Feel free to call me wrong on that.
Old Computers and Hardware @ Museum of Technology, Finland
Friday, January 10. 2025
For a couple months, there is an exhibition of "operators and automated data processing designers" in Museum of Technology.
I visited the exhibit as tons of old hardware was shipped from Computer Museum of Finland, Jyväskylä. As there were so many interesting pieces of hardware, I'm presenting a few pictures here. On any typical blog post, I'd blanket my text with links. Here, on purpose, I'm omitting them. "Do your own research" as conspiracy lunatics say!
Funet Cisco AGS+
Back in the day, in 1988, when you visited ftp.funet.fi, your traffic when through this exact router. It was the first ever router manufactured by Cisco Systems.
Psion Revo
I owned one. It was a magnificant piece of pocket-size computing power! As a minus, any kind of transfer required the thing to be plugged into a PC. This minor drawback didn't slow me. Neither did the black&white screen.
Later Nokia purchased Epoc and made it Symbian.
Nokia Communicator 9210
While this wasn't the first ever communicator by Nokia, it was the best one. Proper screen, good keyboard, Symbian 5, ah.

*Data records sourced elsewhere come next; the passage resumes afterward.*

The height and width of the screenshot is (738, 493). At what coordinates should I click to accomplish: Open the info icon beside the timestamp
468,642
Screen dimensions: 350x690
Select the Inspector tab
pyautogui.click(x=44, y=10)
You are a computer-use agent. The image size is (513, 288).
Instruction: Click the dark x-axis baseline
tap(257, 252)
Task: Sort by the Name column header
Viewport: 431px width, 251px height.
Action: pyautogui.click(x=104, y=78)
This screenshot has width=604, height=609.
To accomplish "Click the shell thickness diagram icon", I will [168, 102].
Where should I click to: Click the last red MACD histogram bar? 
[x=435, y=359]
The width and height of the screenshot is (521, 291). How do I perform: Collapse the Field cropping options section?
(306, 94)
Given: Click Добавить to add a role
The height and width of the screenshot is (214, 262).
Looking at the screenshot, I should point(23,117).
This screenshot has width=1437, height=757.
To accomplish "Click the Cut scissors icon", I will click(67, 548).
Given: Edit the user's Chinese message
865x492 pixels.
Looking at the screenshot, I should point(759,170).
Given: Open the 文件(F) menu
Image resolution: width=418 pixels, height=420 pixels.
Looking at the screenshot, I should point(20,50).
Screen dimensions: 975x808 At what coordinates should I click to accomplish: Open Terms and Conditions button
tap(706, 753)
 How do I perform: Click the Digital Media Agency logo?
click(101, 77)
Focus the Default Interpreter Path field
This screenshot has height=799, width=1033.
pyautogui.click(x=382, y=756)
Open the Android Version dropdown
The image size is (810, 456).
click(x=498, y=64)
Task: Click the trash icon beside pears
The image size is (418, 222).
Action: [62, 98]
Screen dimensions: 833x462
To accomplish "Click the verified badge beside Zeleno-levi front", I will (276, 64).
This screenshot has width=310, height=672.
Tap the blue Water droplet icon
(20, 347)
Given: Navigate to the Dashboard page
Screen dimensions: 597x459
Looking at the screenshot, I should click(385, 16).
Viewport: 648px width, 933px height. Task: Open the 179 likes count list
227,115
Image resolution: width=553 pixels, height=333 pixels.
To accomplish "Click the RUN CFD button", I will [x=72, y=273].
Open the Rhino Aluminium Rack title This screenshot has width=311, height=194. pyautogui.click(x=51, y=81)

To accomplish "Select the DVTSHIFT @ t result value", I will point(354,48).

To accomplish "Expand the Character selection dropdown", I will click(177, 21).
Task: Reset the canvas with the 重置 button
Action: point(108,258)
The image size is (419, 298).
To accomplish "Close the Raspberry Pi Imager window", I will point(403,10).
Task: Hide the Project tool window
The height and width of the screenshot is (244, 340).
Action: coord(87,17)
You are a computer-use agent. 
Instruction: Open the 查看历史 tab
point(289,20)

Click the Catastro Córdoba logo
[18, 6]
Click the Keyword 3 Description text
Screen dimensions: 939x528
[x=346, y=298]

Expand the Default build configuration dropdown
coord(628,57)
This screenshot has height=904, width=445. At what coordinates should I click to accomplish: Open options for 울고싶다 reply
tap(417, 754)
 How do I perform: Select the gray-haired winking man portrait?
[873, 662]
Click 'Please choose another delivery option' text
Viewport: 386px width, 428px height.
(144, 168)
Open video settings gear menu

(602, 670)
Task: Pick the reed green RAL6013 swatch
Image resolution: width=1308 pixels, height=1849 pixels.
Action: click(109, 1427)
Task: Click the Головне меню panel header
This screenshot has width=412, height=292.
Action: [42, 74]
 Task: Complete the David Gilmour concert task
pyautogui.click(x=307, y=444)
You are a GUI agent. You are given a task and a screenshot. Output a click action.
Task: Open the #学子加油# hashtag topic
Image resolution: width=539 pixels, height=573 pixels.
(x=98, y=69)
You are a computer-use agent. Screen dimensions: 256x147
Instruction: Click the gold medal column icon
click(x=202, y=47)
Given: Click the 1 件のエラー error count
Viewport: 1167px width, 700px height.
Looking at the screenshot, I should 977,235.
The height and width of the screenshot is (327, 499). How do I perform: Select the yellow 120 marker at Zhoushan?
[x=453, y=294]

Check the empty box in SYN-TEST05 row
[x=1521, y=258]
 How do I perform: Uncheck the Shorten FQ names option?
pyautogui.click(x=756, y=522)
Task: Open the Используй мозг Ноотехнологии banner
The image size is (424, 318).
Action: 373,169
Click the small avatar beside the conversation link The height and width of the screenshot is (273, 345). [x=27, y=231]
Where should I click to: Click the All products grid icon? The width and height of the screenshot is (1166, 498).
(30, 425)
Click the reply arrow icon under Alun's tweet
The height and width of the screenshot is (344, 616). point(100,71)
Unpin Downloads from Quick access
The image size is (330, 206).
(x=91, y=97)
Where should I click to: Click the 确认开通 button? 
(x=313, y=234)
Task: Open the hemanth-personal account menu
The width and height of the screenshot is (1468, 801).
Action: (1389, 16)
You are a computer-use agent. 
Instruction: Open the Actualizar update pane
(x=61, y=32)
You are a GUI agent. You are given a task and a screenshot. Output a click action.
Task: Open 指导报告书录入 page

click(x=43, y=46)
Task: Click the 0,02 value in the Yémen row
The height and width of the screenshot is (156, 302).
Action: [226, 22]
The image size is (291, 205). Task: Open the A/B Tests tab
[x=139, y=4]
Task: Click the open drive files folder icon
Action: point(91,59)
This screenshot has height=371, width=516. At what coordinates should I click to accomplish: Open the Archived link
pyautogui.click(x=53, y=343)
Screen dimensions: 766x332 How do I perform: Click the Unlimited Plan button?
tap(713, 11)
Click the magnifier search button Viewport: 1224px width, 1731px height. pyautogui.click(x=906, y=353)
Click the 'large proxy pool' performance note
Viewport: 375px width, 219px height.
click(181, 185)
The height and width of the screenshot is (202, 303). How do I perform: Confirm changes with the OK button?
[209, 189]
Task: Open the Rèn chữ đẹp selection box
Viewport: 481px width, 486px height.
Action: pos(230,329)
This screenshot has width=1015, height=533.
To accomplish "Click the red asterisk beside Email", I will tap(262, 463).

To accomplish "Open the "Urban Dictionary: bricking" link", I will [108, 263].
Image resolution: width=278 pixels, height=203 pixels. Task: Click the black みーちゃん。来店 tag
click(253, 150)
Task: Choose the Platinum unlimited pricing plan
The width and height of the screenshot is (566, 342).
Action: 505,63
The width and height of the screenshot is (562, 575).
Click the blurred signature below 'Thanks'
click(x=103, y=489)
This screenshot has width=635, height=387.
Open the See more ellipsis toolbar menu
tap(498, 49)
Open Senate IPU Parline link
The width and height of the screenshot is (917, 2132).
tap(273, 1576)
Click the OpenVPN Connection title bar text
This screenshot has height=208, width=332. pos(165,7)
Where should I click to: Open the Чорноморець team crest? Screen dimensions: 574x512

Back-in-the-days, I was poached to a company to write Symbian C++ code for this device. Fun times!
IBM PC
As in - the first one. Ever! From 1981.
For this invention everybody on this globe owes a lot. If IBM had kept the system closed, there wouldn't be no ecosystem for hardware manufacturers nor software crafters. This ecosystem made all the next rounds of evolution possible landing us where we are today.
Ancient: IBM 3380 HDD
Moving to antics. Back in 60s this refridgerator-sized thing was one of the early HDDs invented by IBM. Capacity was 2,5 gigabytes. During that era RAM was in kilobytes, floppy disks barely reached megabyte.
Ancient: PDP-11
This DEC thing pre-dates me. Those things from 60s were so rare, I'm sure not many ever landed shores of Finland. The screen size is something from 2020s. However, the display is 1m x 1m x 1m and has to weigh a ton!
Ancient: DEC VT102 Terminal for the PDP-11
When you open a "terminal" in OS of your choice, it's a software version of that. Funny thing is, VT102 is still a common terminal type to emulate.
Ancient: IBM System/360 Control Panel
Your Windows 7 had a Control Panel. This is the same thing, but for IBM S/360. That's how you'd manage your computer's settings back in the 60s.